WORK TASK 1
List each organization named in the text about Kathy Martin, counting a faculty, commission or committee under the body it belongs to.
WORK TASK 2
Answer from the text about Kathy Martin, one line per answer:
(a) In which faculty at the University of British Columbia is she a professor?
(b) Since what year has she represented Canada on the IUCN Species Survival Commission for grouse?
(c) Which Natural Sciences and Engineering Research Council committee did she chair?
WORK TASK 3
Extend the biography of Kathy Martin, starting after its final sentence.

====== TEXT ======

Kathy Martin (scientist)


Kathy Martin is a global authority on arctic and alpine grouse and ptarmigan, and on tree cavity-nesting vertebrates. She is a professor in the Faculty of Forestry at the University of British Columbia and a senior research scientist with Environment and Climate Change Canada.
Martin, who trained in ornithology, is currently President of the American Ornithological Society. Over three decades, Martin has been a leader in Canada's Conservation Biology research and higher education community, serving on national and international government and society committees. Her leadership activities include representing Canada since 1996 on the International Union for Conservation of Nature IUCN Species Survival Commission for grouse. In this capacity she organizes conferences, and both leads and contributes to the writing of syntheses and policy documents. During the 2000s, she served on the council of the American Ornithologists Union, chaired the Natural Sciences and Engineering Research Council Ecology and Evolution Grant Committee.

====== EXTRACTED DATA ======

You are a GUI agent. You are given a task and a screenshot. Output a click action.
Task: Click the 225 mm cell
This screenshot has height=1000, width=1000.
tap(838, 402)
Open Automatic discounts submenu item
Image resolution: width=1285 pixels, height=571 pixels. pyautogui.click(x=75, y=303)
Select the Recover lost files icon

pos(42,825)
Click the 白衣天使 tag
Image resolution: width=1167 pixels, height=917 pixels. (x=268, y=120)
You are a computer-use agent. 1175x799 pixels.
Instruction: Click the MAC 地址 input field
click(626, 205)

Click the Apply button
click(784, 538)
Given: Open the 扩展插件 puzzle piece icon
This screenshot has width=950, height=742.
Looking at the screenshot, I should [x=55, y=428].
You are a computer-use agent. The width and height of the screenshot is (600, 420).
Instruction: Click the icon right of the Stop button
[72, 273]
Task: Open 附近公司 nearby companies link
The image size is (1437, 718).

======

ANSWER SECTION 1
University of British Columbia
Environment and Climate Change Canada
American Ornithological Society
International Union for Conservation of Nature (IUCN)
American Ornithologists Union
Natural Sciences and Engineering Research Council

ANSWER SECTION 2
(a) The Faculty of Forestry
(b) 1996
(c) The Ecology and Evolution Grant Committee

ANSWER SECTION 3
At the national level, Martin participated in early discussions around the formation of the Canadian Society for Ecology and Evolution in 2006, and was a founding member of the organization, later served on its Governing Council. In 1996, Martin and her colleagues received The Wildlife Society's Wildlife Publication award, for their paper "Impact of food and predation on the snowshoe hare cycle." In 1992, when she was an assistant professor at the University of Toronto, Scarborough College, Martin developed and taught one of the first courses in Conservation Biology in Canada: C65S.
As of 2017, Martin continues to direct two ongoing, long-term research programs that she founded in Canada. The first, on the life history variation and ecology of alpine birds, began in 1980 and has expanded to sites in Australia, while the second, examining the structure and function of cavity-nesting vertebrate communities, commenced in 1995 and expanded to other sites across North and South America.
Martin has published over 200 papers and book chapters, and has supervised international graduate students and post-doctoral fellows, who have gone on to drive wildlife conservation policy and management in their countries.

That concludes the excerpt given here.